The strong flow of geothermal heat could be combining with rising temperatures to create a devastating effect on Antarctic ice.
Scientists were surprised to discover that there is a lot of geothermal heating underneath the West Antarctic Ice Sheet — much more so than they had anticipated.
Researchers at the University of California Santa Cruz measured heat in the sediments underneath the ice sheet to make the findings, and they found that the flow of heat that is traveling upward from geothermal sources up underneath the base of the ice is much higher than expected, according to a UPI report.
Andrew Fisher, a professor of Earth and planetary sciences at the university, said in a statement that the ice sheet “developed and evolved with the geothermal heat flux coming up from below,” which could explain the unstable nature of the ice sheet, according to the report. Add that to the effects of global warming, and it could explain a sudden loss in ice.
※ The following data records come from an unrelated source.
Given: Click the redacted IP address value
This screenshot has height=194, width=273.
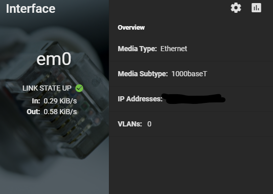Looking at the screenshot, I should tap(194, 99).
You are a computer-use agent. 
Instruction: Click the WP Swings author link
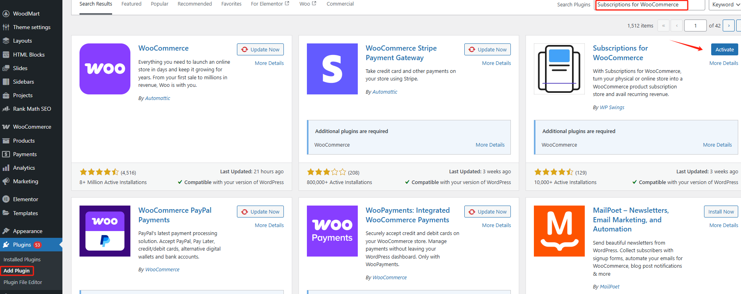[x=612, y=107]
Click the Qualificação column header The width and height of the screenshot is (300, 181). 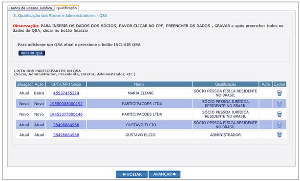225,84
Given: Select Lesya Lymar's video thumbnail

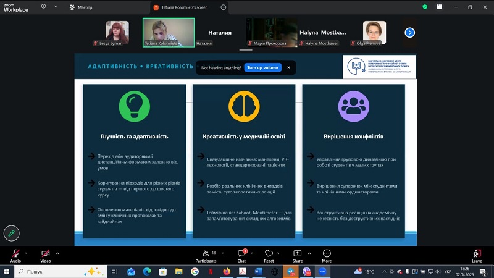Looking at the screenshot, I should (x=117, y=32).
If the findings are correct, it would explain the large subglacial lakes, as well as the strong flow of glacial streams on the ice sheet. This flow of water only increases that rate of ice loss, scientists believe.
The researchers cautioned that the findings were made only at one spot underneath the ice sheet, so it’s possible this is just a localized phenomenon.
There are complex systems at work when it comes to polar ice sheets, and researchers are trying to understand better how they work. This research may further bolster that effort. By further refining their knowledge of how these ice sheets operate, scientists could better hone in on how quickly ice streams flow, how much ice is melting and how fast, and what the impact is on sea levels.
The study was published in the journal Science Advances.